Marcella Comès Winslow (born Marcella Rodange Comès; September 3, 1905 – July 6, 2000) was an American photographer and portrait painter. She was the official portrait painter of the United States Poet Laureate.

Life and education
Marcella Rodange Comès was born in Pittsburgh, Pennsylvania on September 3, 1905, one of three daughters of architect John T. Comès and his wife, Honora B. "Nora" Webber. She attended the Carnegie Mellon College of Fine Arts. She also trained in Europe. She had taught painting at Catholic University from 1965 to 1969.

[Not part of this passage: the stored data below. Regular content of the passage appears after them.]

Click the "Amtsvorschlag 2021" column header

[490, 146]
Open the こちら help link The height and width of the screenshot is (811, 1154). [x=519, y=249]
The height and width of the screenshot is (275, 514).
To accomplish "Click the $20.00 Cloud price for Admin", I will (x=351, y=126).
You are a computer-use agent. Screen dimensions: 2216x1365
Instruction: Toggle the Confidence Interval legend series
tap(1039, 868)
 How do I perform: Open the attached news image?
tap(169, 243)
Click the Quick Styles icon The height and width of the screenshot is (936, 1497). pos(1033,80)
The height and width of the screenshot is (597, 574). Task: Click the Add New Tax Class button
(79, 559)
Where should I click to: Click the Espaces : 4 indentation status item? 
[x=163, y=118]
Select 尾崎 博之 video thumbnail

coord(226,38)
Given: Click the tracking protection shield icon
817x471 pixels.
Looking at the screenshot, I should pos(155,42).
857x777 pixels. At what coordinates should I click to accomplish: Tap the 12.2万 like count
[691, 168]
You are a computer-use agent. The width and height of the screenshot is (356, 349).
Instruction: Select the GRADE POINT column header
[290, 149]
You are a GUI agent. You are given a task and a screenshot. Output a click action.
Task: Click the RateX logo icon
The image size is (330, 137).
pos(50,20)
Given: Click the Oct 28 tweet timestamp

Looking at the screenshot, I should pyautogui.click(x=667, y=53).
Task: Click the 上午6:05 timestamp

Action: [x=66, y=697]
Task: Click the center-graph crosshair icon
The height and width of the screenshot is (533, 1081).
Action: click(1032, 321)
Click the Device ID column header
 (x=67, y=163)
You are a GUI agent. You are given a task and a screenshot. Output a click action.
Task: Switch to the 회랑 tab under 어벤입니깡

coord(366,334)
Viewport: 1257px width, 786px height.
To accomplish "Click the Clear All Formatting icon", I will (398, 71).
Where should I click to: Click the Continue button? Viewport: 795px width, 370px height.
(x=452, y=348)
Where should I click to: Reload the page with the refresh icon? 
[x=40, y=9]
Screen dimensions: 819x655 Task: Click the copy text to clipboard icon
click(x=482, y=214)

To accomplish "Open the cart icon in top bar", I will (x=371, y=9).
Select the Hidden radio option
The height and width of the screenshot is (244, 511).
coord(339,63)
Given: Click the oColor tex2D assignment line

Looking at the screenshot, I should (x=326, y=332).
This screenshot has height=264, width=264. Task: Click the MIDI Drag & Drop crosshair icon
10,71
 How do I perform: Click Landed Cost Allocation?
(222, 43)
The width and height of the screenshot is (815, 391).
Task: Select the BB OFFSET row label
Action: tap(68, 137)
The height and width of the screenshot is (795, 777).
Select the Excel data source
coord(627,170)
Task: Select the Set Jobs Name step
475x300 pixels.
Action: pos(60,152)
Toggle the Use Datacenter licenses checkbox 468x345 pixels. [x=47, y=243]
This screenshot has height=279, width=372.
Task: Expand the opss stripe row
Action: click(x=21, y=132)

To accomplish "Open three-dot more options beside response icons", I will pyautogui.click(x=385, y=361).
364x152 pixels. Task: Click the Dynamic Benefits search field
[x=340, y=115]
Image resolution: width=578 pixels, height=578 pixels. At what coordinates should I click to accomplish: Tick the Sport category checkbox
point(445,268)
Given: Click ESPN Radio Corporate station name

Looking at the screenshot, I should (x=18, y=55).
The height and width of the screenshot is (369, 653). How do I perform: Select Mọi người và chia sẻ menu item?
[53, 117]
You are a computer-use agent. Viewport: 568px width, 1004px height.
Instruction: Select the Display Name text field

She lived in Washington, D.C. and was active in the art scene. She was married to Colonel William Randolph Winslow, the son of Eben Eveleth Winslow and Anne Goodwin Winslow, who served in World War I and World War II. Comès raised their two children in Washington while he was stationed in England. Their home in Georgetown was a salon space frequented by literary figures of the time. Colonel Winslow died of pneumonia while serving in 1945.

Comès died on July 6, 2000, aged 94 or 95, and was buried in Arlington National Cemetery alongside her husband.

Career
Comès was the official portrait painter of the United States Poet Laureate. As official portrait painter, she painted portraits of Allen Tate, Elizabeth Bishop, Karl Shapiro, and Léonie Adams. She also painted portraits of Robert Lowell, Ezra Pound, Saint-John Perse, Caroline Gordon, Walter de la Mare, John Rothenstein, Denis Devlin, Juan Ramón Jiménez, Richard Eberhart, Robert Frost, Katherine Anne Porter, Anne Goodwin Winslow, Mark Van Doren, Robert Penn Warren, Eudora Welty, Walter Jackson Bate, and John Huston Finley.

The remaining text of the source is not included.